Louis Napoleon became King of Holland in 1806 and was rather too independent for his famous brother's liking, thus he abdicated in 1810. He was the fifth surviving child and fourth surviving son of Carlo Buonaparte and Letizia Ramolino. He died in 1846 and his son later became Napoleon III.
Pauline was the most loyal of Napoleon's brothers and sisters and was the only one who visited him when he was on Elba. She was, in South Yorkshire patois "A warm 'un" and it has been said that had he taken her to Russia in 1812 she could have worn out the whole Russian Army all by herself. Her weapons were not of the martial kind but they could be even more effective. Here above are her busts...
NOW FROM THE DARK SIDE
Louis XVIII was no matinee idol from central casting. He weighed so much that no horse could carry him. A servant once took off his socks and found part of his toes coming off with them. However, he still considered Napoleon beneath him - good job he wasn't, he would have been crushed to a pulp - regarding himself as King by divine right.

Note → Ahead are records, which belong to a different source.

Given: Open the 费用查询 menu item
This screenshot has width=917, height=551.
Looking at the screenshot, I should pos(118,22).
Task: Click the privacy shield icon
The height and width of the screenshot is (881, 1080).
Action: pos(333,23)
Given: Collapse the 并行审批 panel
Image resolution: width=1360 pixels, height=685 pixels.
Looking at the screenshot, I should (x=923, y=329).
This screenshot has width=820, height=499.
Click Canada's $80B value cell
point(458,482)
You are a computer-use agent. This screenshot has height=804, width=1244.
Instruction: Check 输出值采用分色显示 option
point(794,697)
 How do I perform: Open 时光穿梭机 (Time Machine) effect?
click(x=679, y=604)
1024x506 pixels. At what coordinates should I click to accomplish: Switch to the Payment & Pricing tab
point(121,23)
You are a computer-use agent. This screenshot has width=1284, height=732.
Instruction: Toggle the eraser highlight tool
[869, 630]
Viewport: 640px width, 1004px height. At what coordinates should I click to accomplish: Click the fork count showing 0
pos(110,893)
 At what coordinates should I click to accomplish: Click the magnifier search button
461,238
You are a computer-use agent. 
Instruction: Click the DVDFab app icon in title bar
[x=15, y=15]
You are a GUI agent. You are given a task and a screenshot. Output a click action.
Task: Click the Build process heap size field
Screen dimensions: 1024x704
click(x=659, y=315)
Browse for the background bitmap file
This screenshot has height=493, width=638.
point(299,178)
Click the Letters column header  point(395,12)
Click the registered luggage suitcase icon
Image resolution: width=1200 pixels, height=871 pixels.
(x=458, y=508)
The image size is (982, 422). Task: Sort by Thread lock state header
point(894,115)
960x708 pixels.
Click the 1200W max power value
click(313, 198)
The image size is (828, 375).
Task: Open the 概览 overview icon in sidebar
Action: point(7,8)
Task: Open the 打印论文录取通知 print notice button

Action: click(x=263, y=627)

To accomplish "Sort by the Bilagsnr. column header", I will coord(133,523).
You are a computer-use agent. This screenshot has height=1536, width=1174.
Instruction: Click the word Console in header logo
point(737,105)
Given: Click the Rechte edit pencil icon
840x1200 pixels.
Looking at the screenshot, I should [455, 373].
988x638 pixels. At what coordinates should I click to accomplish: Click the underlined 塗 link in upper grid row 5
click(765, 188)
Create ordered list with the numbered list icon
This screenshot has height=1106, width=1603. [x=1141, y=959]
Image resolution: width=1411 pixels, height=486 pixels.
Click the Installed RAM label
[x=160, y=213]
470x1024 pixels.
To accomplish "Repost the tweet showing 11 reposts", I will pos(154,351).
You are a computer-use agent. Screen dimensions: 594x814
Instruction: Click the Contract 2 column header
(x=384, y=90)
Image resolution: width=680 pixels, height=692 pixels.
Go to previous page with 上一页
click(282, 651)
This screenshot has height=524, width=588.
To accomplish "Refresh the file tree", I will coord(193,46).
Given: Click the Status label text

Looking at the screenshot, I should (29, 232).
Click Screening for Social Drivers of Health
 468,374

If Louis fancied himself, his younger brother d'Artois thought HE was the bee's knees. He was enraged by the fact that Napoleon became the ruler of France and did everything in his power to remove him from power. D'Artois was behind a string of assassination attempts upon Napoleon's life while he idled away his time in exile in Britain at the expense of his hosts. English gold also paid for his murderous machinations on the Continent. He finally had Napoleon murdered on Saint Helena. When he became King Charles X he proved to be a lousy ruler himself.
MORE IMAGES OF THE MAN WHO MURDERED NAPOLEON
The face that launched a thousand shits...
Well, assassins anyway. Despite the repeated attempts upon his life, Napoleon would not lower himself to respond in kind. It isn't as if Louis XVIII was a small target...
The Bowes Museum has recently been reorganized and is the best it has ever been. There are hundreds of paintings, the above busts and more, and many other fascinating aspects of English and French history. You should get to see them at least once in your life.